<<<<

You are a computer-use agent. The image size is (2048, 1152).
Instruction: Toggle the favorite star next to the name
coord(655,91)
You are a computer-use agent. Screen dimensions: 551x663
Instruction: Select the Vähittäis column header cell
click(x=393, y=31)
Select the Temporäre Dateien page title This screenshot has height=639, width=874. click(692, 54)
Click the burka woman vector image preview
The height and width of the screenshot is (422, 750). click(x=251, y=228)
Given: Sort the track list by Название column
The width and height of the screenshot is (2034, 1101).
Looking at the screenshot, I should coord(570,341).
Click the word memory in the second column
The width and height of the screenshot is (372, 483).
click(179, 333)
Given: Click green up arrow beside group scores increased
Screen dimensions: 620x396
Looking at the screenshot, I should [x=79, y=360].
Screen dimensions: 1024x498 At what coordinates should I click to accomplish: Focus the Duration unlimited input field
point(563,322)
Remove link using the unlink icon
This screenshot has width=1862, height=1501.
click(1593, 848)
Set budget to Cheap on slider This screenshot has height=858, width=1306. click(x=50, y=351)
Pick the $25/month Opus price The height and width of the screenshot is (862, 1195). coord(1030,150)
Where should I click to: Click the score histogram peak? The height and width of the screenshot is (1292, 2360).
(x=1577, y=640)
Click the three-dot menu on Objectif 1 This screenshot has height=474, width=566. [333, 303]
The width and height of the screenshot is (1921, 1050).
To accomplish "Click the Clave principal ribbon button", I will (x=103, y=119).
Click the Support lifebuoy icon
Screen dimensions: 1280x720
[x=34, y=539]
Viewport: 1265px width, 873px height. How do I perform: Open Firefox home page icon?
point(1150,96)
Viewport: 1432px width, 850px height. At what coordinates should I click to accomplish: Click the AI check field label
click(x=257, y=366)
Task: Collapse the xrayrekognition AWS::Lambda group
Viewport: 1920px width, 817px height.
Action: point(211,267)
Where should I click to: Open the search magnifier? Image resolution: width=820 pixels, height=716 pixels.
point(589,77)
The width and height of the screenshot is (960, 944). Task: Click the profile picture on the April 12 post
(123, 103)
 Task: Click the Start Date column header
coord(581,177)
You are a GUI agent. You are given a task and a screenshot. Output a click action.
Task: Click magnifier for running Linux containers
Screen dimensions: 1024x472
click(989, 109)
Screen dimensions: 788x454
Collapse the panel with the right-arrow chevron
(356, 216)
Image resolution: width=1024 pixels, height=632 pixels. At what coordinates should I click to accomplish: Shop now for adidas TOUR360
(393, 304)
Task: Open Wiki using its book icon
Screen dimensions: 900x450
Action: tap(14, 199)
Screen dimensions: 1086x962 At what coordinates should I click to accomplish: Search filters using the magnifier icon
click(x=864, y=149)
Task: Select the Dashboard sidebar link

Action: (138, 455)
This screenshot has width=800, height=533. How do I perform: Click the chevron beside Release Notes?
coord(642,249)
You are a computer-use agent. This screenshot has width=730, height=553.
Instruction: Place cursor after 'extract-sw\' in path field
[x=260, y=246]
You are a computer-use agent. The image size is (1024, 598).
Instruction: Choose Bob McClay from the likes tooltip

>>>>

### What you need to do
Rewrite the listing from the line with "Remove link using the unlink icon" to the line with "Pick the $25/month", both included. Keep the request text unchanged, and multiply every coordinate in the answers by 0.55, rounding to whole numbers with halves rounded up.

### Task response
Remove link using the unlink icon
This screenshot has width=1862, height=1501.
click(876, 466)
Set budget to Cheap on slider This screenshot has height=858, width=1306. click(x=28, y=193)
Pick the $25/month Opus price The height and width of the screenshot is (862, 1195). coord(567,83)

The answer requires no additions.